WORK REQUIRED. Pictures aside, the output must consist of the lines from the one containing "1022x564 pixels." through the end of the data, reproduced exactly.

Saved entries:
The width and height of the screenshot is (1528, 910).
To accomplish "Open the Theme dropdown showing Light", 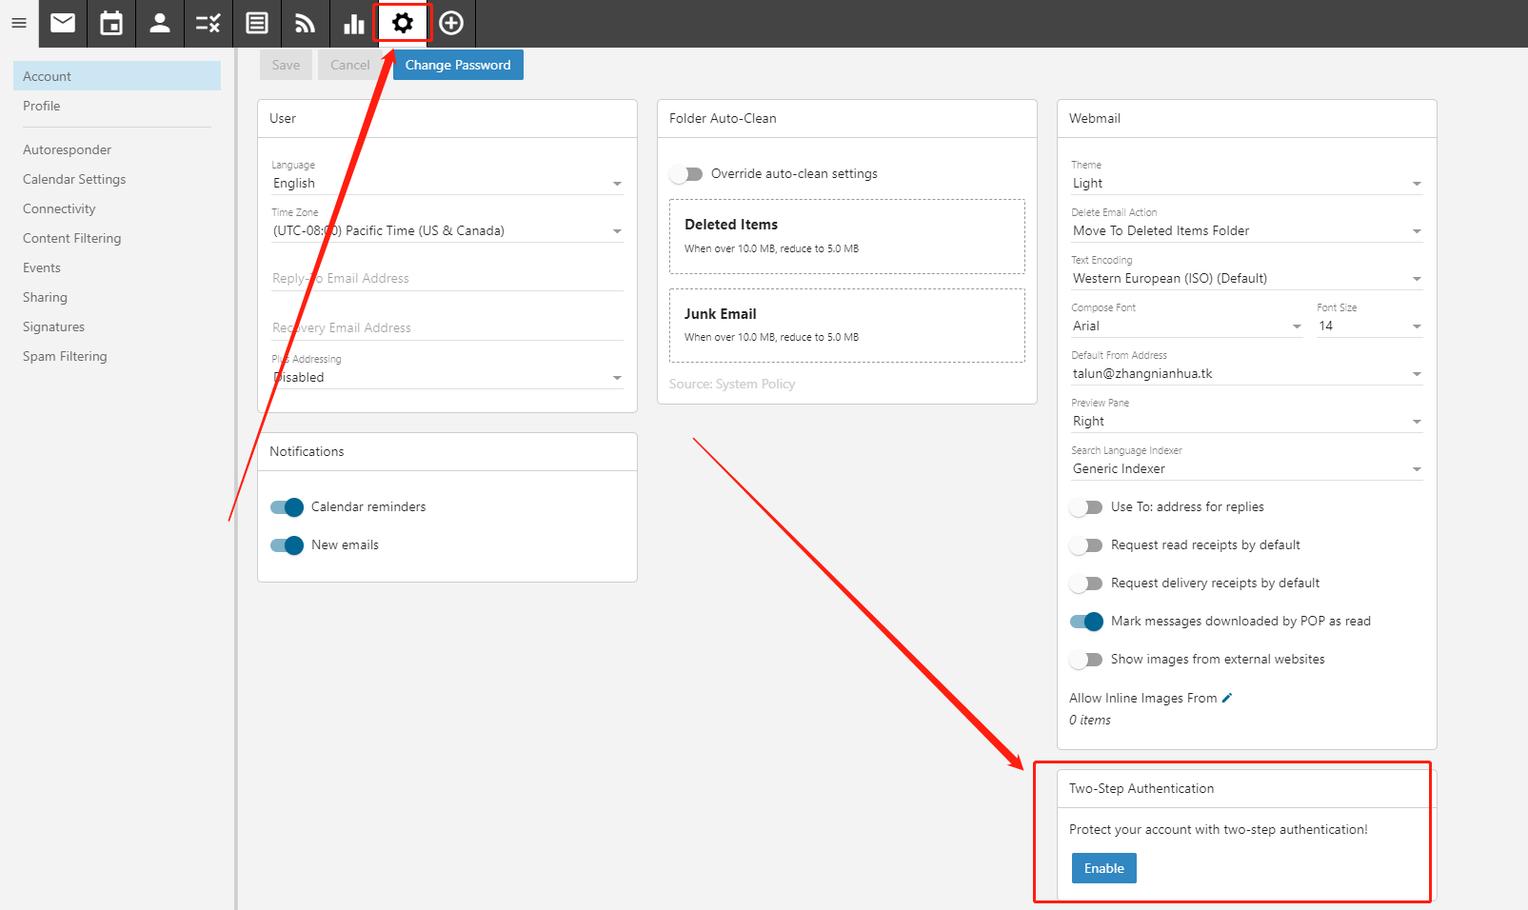I will point(1246,184).
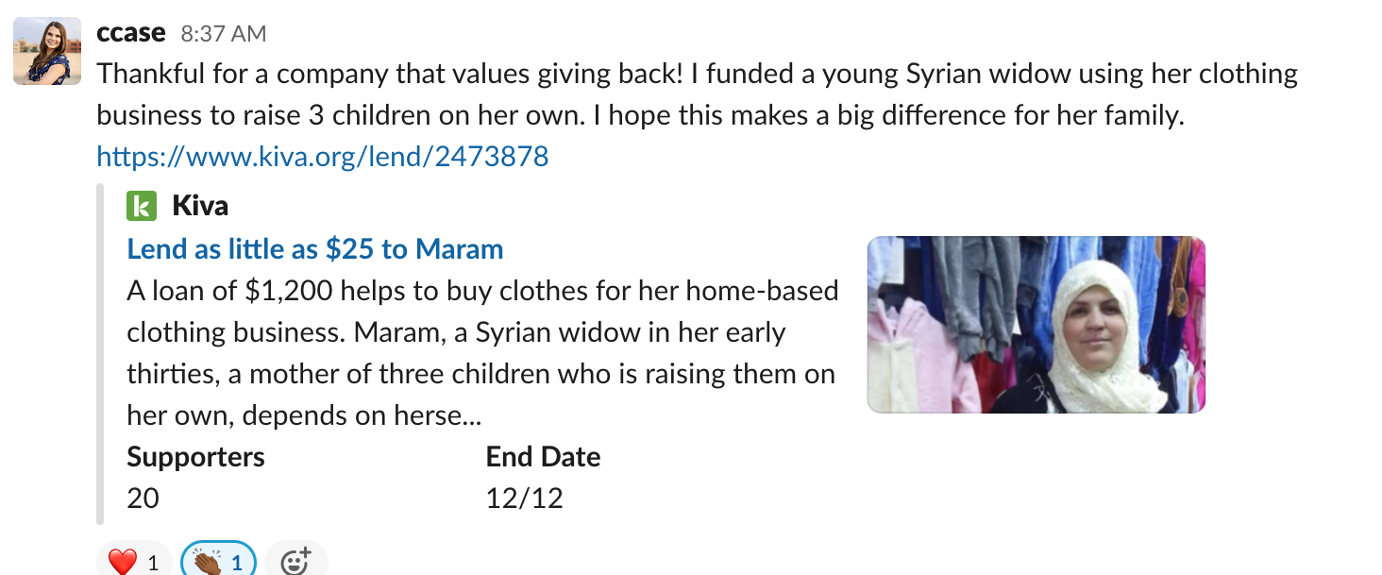Click the 12/12 end date value
Viewport: 1382px width, 575px height.
click(524, 498)
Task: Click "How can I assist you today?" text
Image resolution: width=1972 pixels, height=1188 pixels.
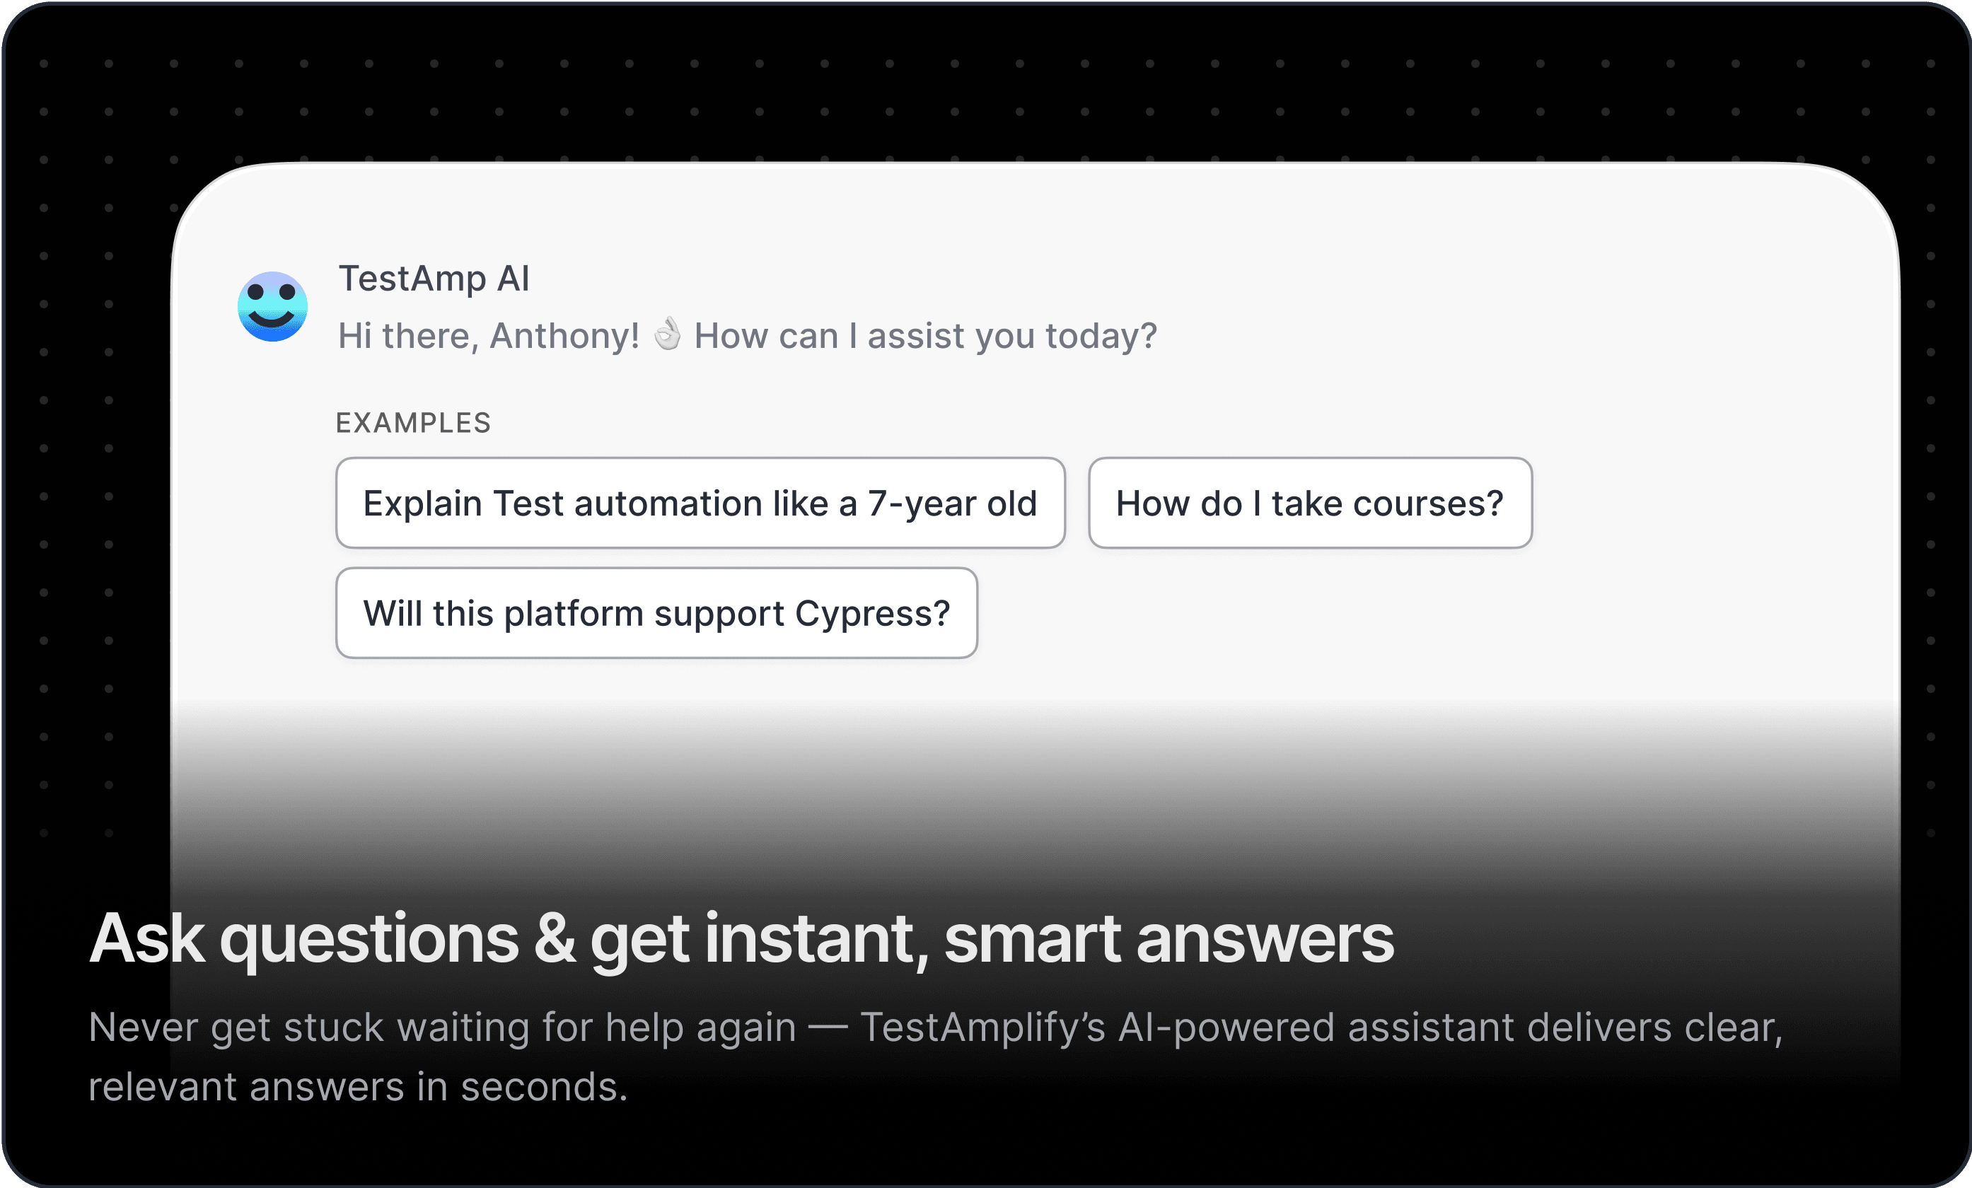Action: coord(925,336)

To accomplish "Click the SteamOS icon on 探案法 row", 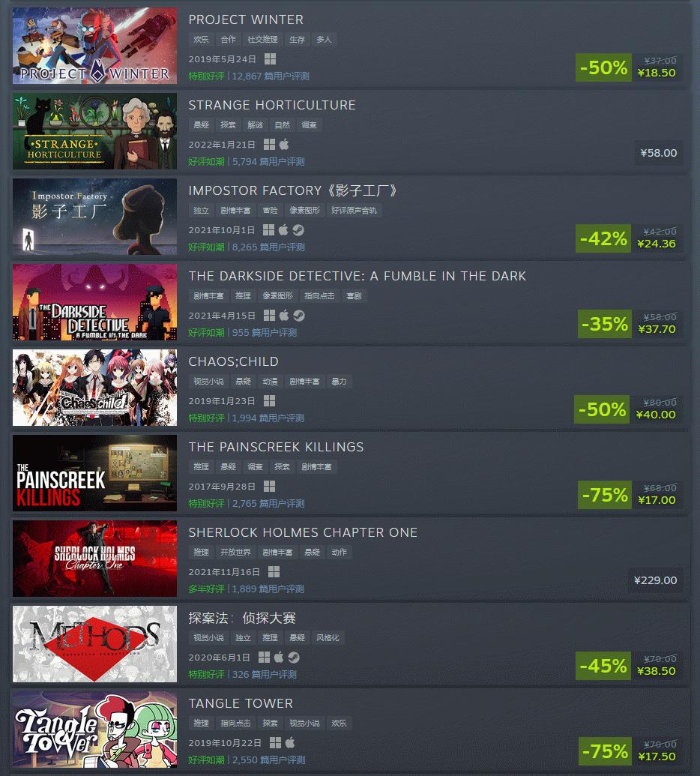I will 294,658.
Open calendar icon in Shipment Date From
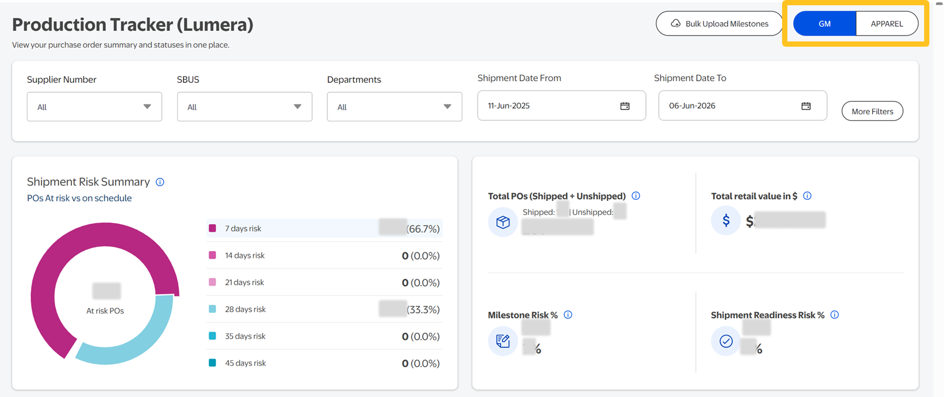The image size is (944, 397). 625,106
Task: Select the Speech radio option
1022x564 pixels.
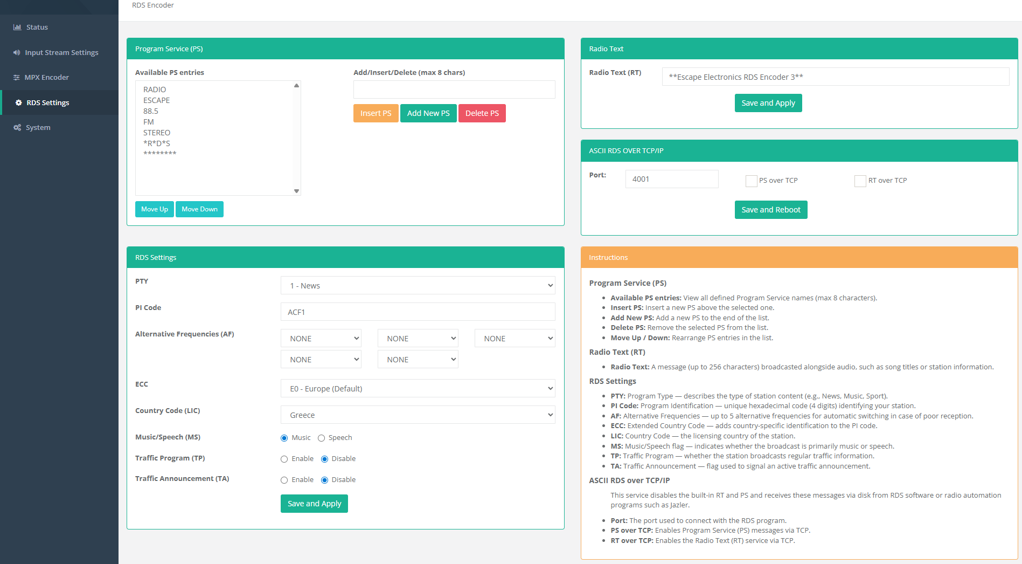Action: pos(321,438)
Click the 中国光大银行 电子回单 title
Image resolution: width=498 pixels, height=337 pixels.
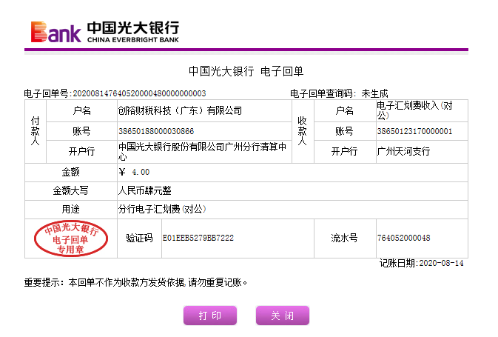(246, 71)
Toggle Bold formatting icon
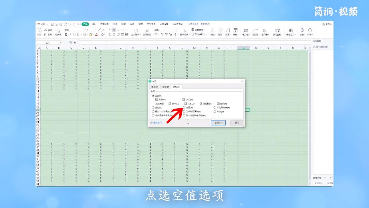The height and width of the screenshot is (208, 369). (66, 35)
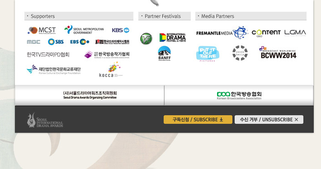This screenshot has height=169, width=321.
Task: Open the FremantleMedia logo
Action: [x=222, y=33]
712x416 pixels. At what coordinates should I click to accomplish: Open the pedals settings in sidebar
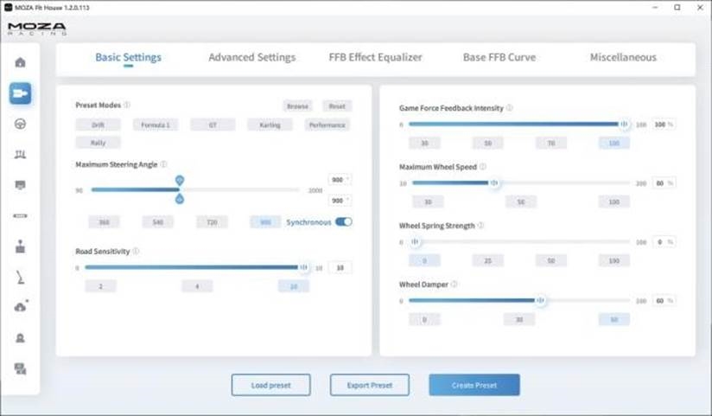(20, 154)
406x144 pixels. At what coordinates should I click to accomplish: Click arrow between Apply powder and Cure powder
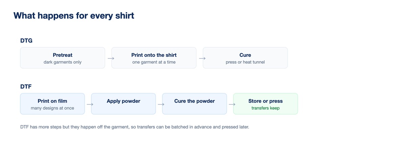(161, 104)
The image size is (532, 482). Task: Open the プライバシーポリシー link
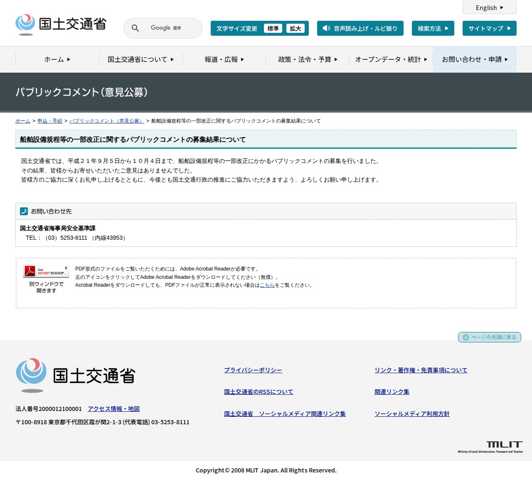pyautogui.click(x=253, y=370)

TASK SOLUTION.
1022x564 pixels.
Action: pos(321,438)
Click the 中国光大银行 电子回单 title
Image resolution: width=498 pixels, height=337 pixels.
(246, 71)
Toggle Bold formatting icon
The height and width of the screenshot is (208, 369). (66, 35)
This screenshot has height=169, width=321.
Task: Open the FremantleMedia logo
Action: [x=222, y=33]
712x416 pixels. At what coordinates should I click to accomplish: Open the pedals settings in sidebar
(20, 154)
406x144 pixels. At what coordinates should I click to accomplish: Click arrow between Apply powder and Cure powder
(161, 104)
The image size is (532, 482). Task: Open the プライバシーポリシー link
pyautogui.click(x=253, y=370)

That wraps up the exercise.